Menurutnya, sebagian besar mahasiswa awalnya tidak mempermasalahkan pungutan tersebut karena berharap kegiatan yang dijanjikan benar-benar akan dilaksanakan. Namun hingga saat ini, belum ada kejelasan terkait waktu pelaksanaannya, sehingga memunculkan berbagai pertanyaan di kalangan mahasiswa.
“Awalnya kami sabar menunggu karena dikatakan dananya untuk kegiatan diklat. Tapi sampai sekarang belum ada kepastian kapan kegiatan itu dijalankan,” ujarnya.
Mahasiswa itu juga menyampaikan bahwa dugaan pungutan serupa telah terjadi pada angkatan sebelumnya. Berdasarkan informasi yang diterimanya, mahasiswa penerima KIP Kuliah angkatan 2022 juga pernah diminta berkontribusi dana untuk program yang sama, namun hingga kini belum mendapatkan penjelasan yang memadai. Bahkan, ada mahasiswa yang totalnya telah menyetorkan dana mendekati Rp1.000.000.
“Kami hanya ingin ada penjelasan yang terbuka. Kalau memang programnya ada, kapan akan dilaksanakan. Kalau ternyata tidak jadi, bagaimana bentuk pertanggungjawaban dananya?” tegasnya.
Selain soal dana diklat, mahasiswa juga mempertanyakan kabar adanya pertemuan klarifikasi yang disebut pernah digelar. Pertemuan itu dikabarkan melibatkan pengelola KIP Kuliah, perwakilan mahasiswa penerima bantuan, Badan Eksekutif Mahasiswa (BEM), serta unsur terkait lainnya untuk membahas berbagai isu yang berkembang.
Namun, sebagian besar mahasiswa mengaku tidak mengetahui agenda tersebut. Bahkan, mereka menyatakan tidak pernah menerima undangan maupun pemberitahuan resmi terkait kegiatan klarifikasi di Gedung Organisasi Kemahasiswaan (Ormawa) kampus.

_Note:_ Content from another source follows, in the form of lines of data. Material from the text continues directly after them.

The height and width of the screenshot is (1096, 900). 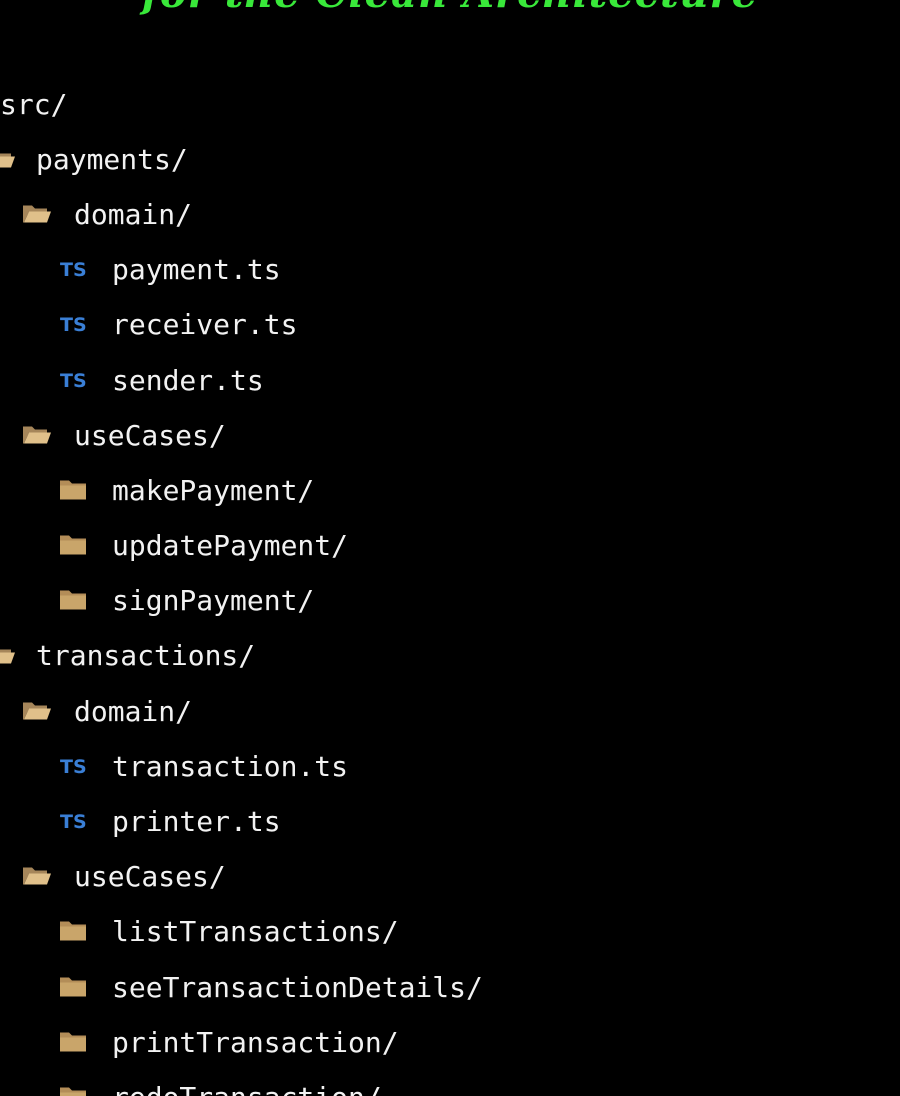 I want to click on folder-label: signPayment/, so click(x=214, y=601).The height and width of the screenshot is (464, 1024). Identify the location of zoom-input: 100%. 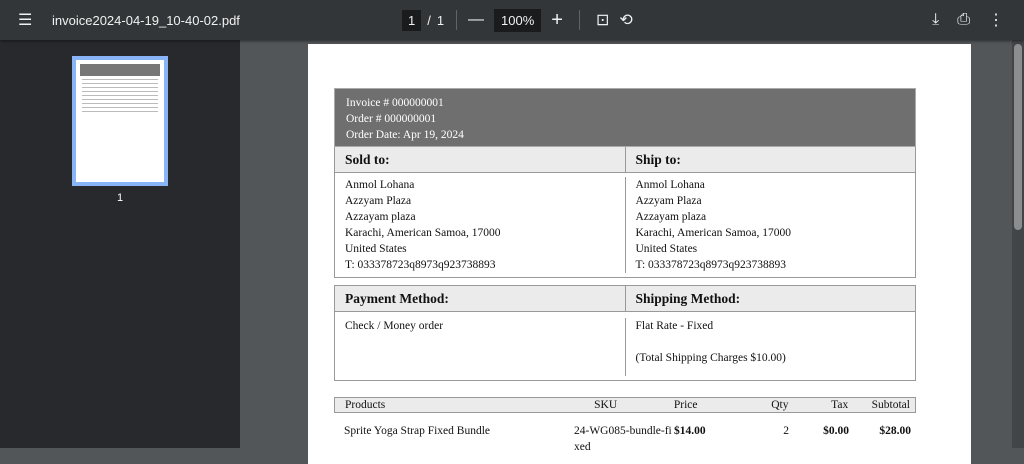
(518, 20).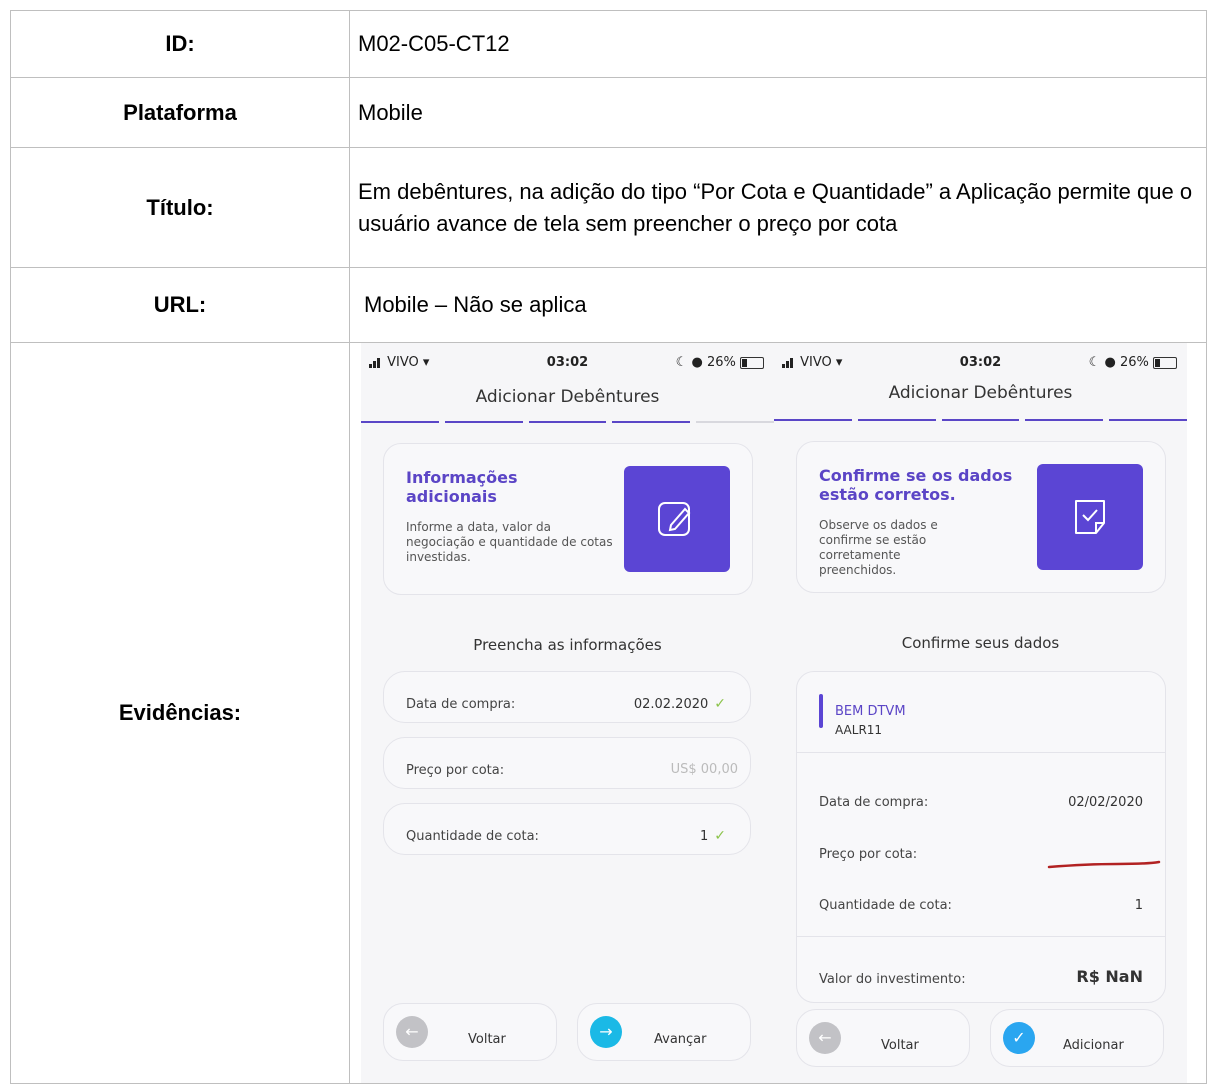 Image resolution: width=1207 pixels, height=1089 pixels. I want to click on field-label: Preço por cota:, so click(456, 770).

“Kami dengar ada forum itu, tapi banyak mahasiswa tidak tahu dan merasa tidak dilibatkan sama sekali,” ungkapnya.
Hal lain yang menjadi sorotan adalah tindak lanjut dari kunjungan tim Kemendikti Saintek ke kampus yang dilakukan setelah persoalan ini mencuat ke publik. Saat itu, kedatangan tim kementerian bertujuan melakukan penelusuran dan pengumpulan data. Namun hingga saat ini, mahasiswa belum mendapatkan informasi resmi mengenai hasil penelusuran tersebut.

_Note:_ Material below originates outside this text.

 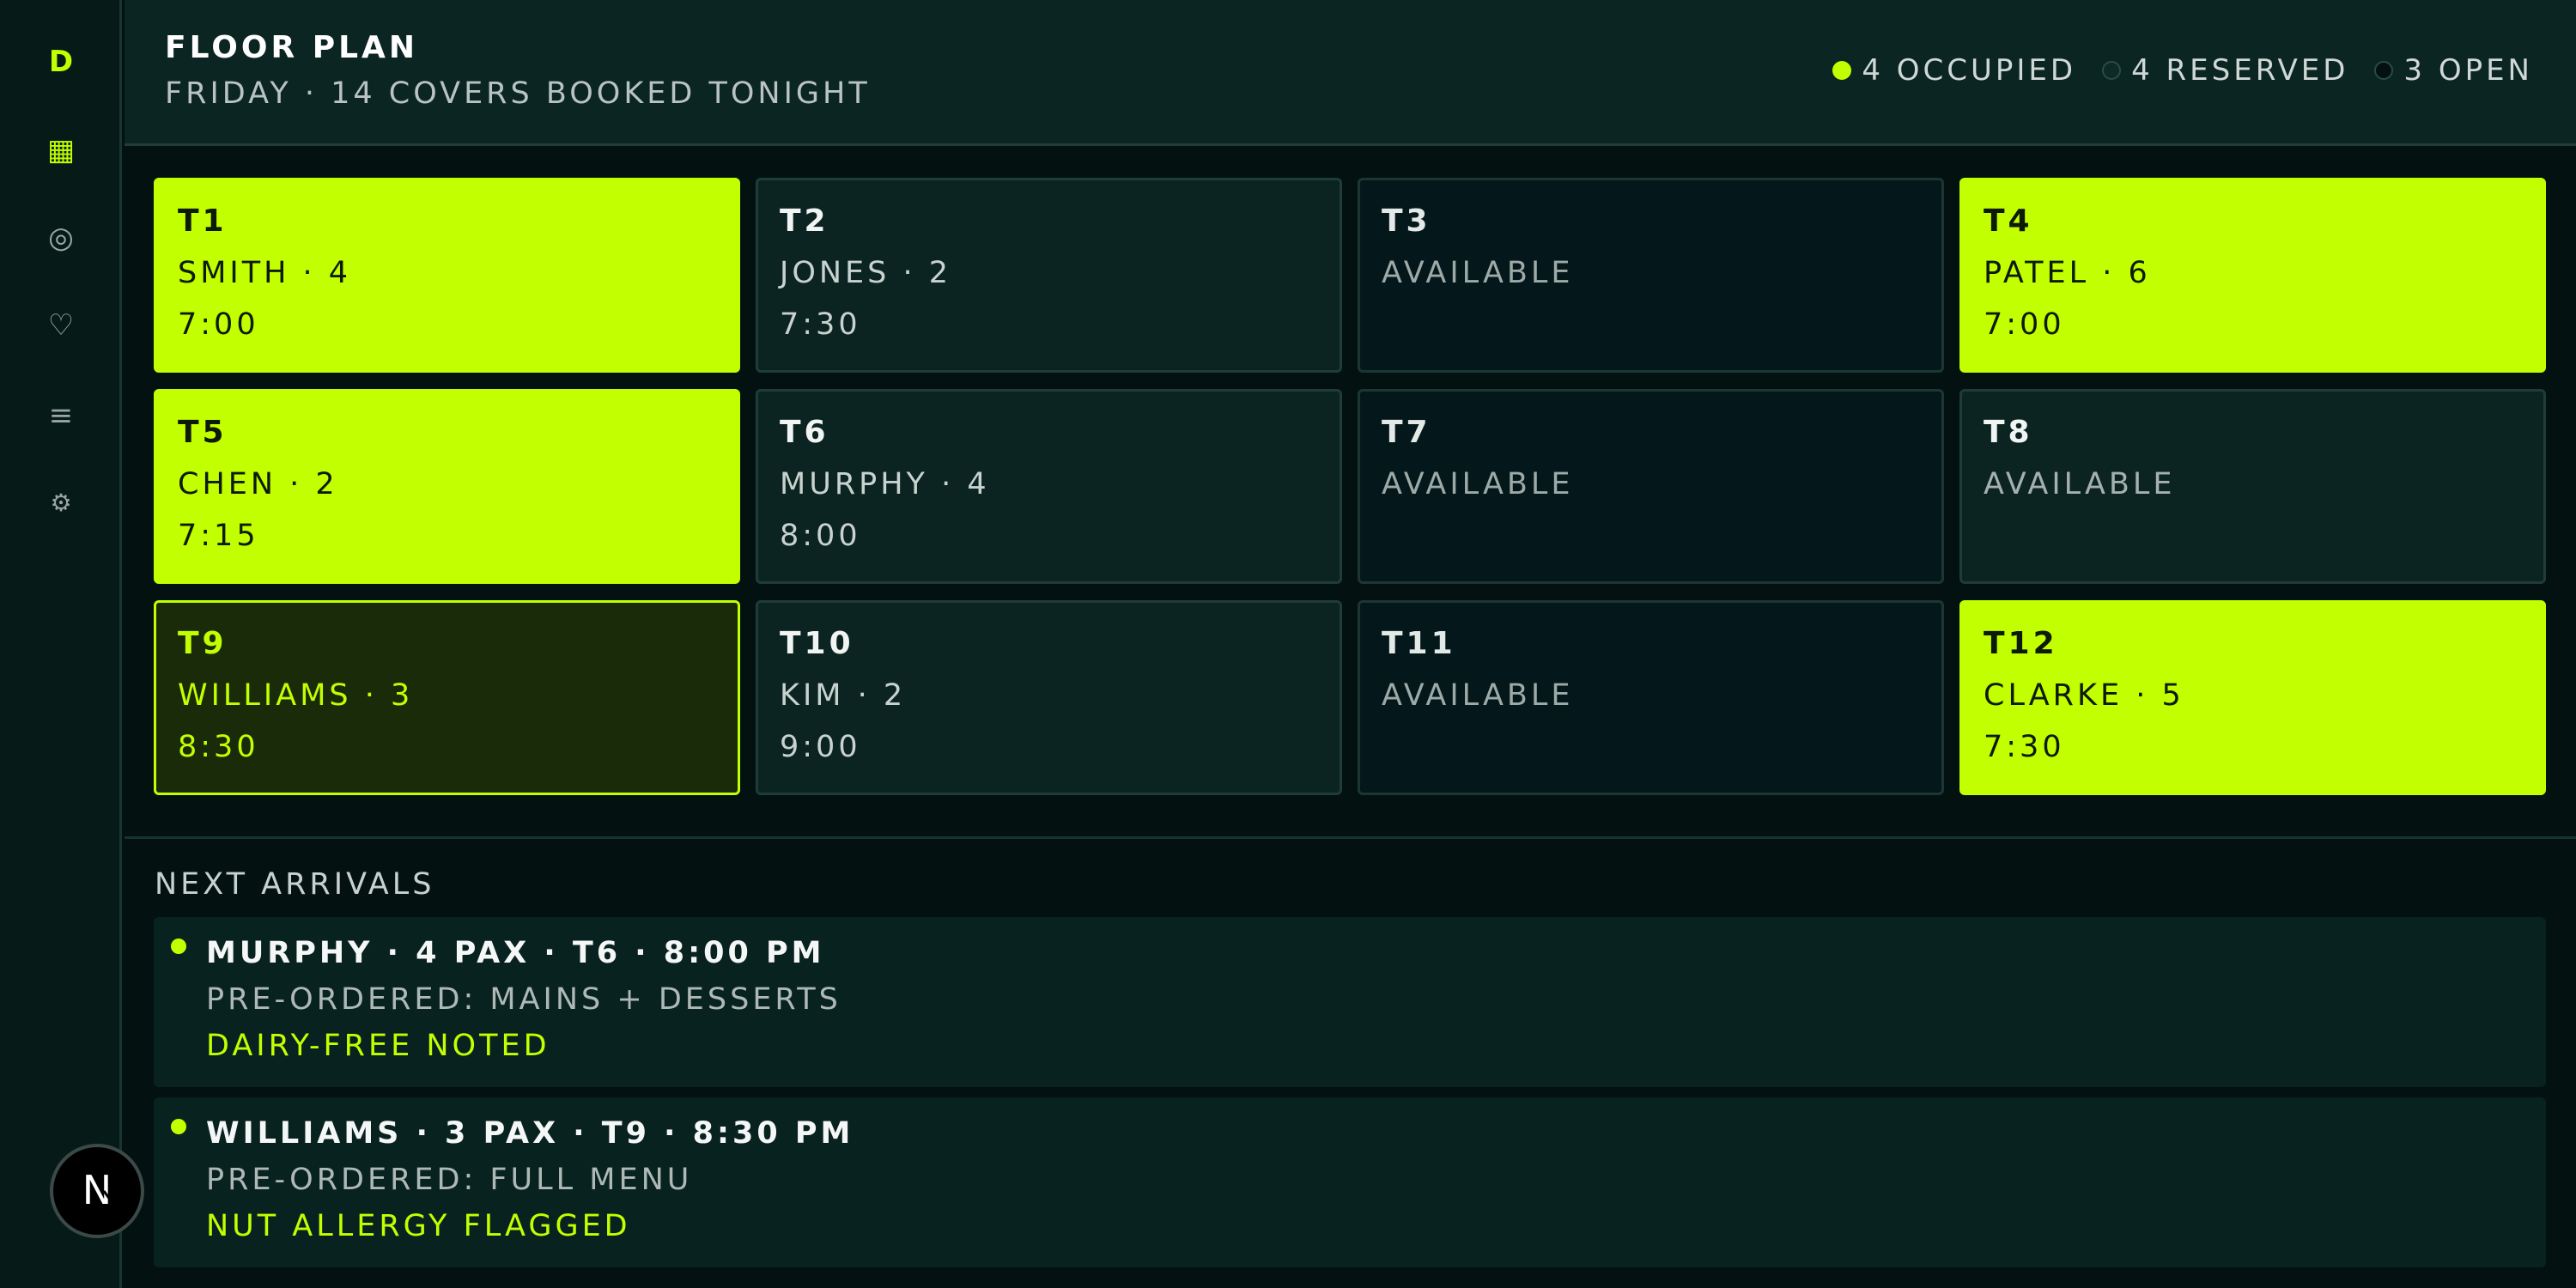 I want to click on avatar: N, so click(x=97, y=1191).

“Kami hanya ingin tahu apa hasil pemeriksaan yang dilakukan. Sampai sekarang belum ada laporan atau pengumuman yang kami terima,” tambahnya.
Para mahasiswa berharap seluruh aspek pengelolaan program KIP Kuliah dapat dijelaskan secara terbuka dan akuntabel. Menurut mereka, keterbukaan informasi sangat penting guna menjaga kepercayaan terhadap program bantuan yang diperuntukkan bagi mahasiswa dari kalangan kurang mampu.
Hingga berita ini diterbitkan, pihak pengelola KIP Kuliah maupun pimpinan Universitas Bahaudin Mudhary Madura belum memberikan tanggapan resmi. Newsline.id terus berupaya meminta konfirmasi kepada pihak terkait guna memperoleh klarifikasi lebih lanjut.